Skip logic was employed (ie, subsequent questions depended on prior answers). A pilot study surveyed 9 board-certified dermatologists at our home institution (Weill Cornell Medical College, New York, New York).
Eligible participants were board-certified US dermatologists. Data were collected and managed using an electronic data capture tool through the Weill Cornell Medical College Clinical & Translational Science Center. Surveys were distributed electronically to dermatologic society members, university alumni networks, investigators’ professional contacts, and dermatologists whose contact information was purchased from an email marketing company. Chain-referral sampling (ie, participants’ recruitment among their colleagues) was used. Surveys were distributed at a regional dermatology meeting. Responses were collected from November 2014 to April 2015. This study was approved by the institutional review board.
For the descriptive data, all responses including pilot study participants were analyzed regardless of survey completion and were summarized using frequency counts and percentages (N=130).
For the analysis of OCP prescription predictors, the sample included all respondents answering the demographic questions and indicating if they prescribe OCPs (N=116). One respondent was excluded for answering other for current practice setting. Demographic predictors of OCP prescription were physician characteristics, geographic region, practice location population density, practice attributes, time spent on medical versus pediatric dermatology, number of weekly acne patients, and percentage of total patients who are female. Medical school graduation year was a categorical variable and was categorized as prior to 1997 (when norgestimate–ethinyl estradiol was FDA approved for acne5) versus 1997 or later. Respondents’ practice states were analyzed according to US regions—Northeast, Midwest, South, West/Pacific—and population density (persons per square mile) using US Census Bureau data.15,16
Univariate logistic regressions modeling OCP prescribing probability were performed for each demographic variable; a multivariable logistic model was constructed including all variables significant at α=.20 from univariate modeling.

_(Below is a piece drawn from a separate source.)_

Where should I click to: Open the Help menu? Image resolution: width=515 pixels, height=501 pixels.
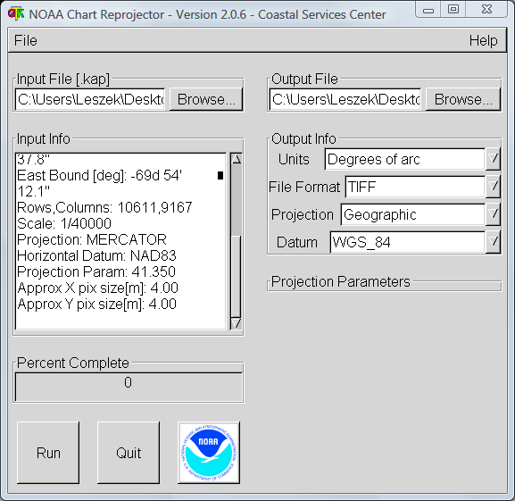(x=483, y=41)
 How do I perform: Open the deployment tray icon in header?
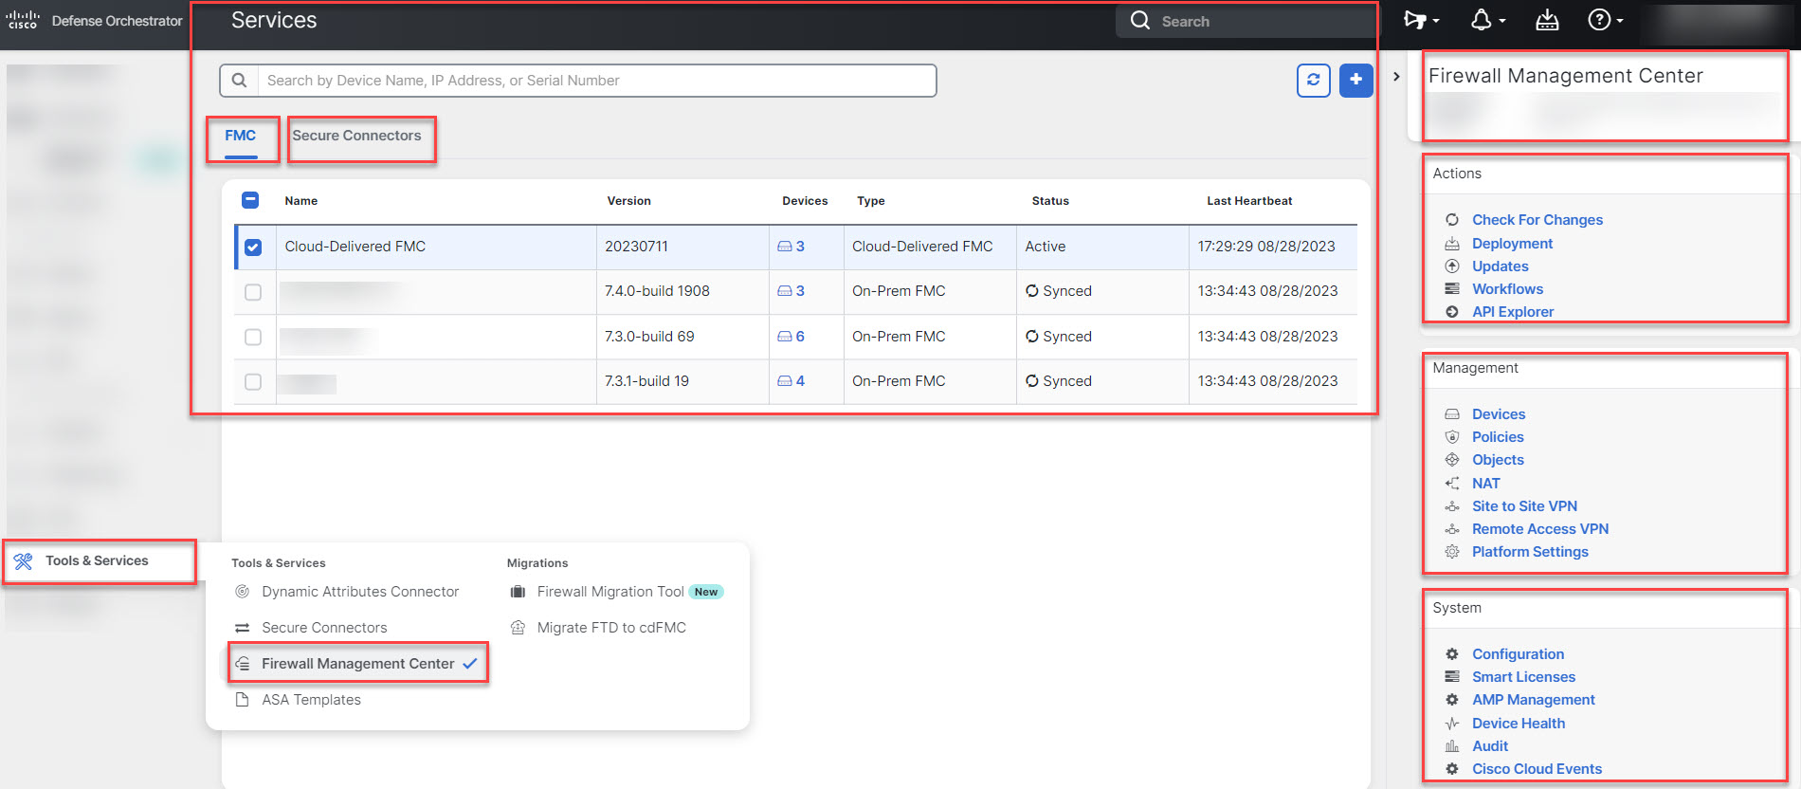tap(1547, 21)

To compare frequent prescribers versus infrequent prescribers of DCOCPs, we included all respondents answering whether they frequently prescribe DCOCPs and whether they believed the risk for VTE associated with DCOCPs differed from other OCPs (n=68). A univariate logistic regression was performed to model the probability of responding “Yes, they pose a greater risk” versus any of the other 3 responses by whether or not the respondent frequently prescribed DCOCPs for acne, and an unadjusted odds ratio was obtained. All P values were 2-tailed with statistical significance evaluated at α=.05. Ninety-five percent confidence intervals were calculated to assess precision of obtained estimates. Analyses were performed using SAS software version 9.4.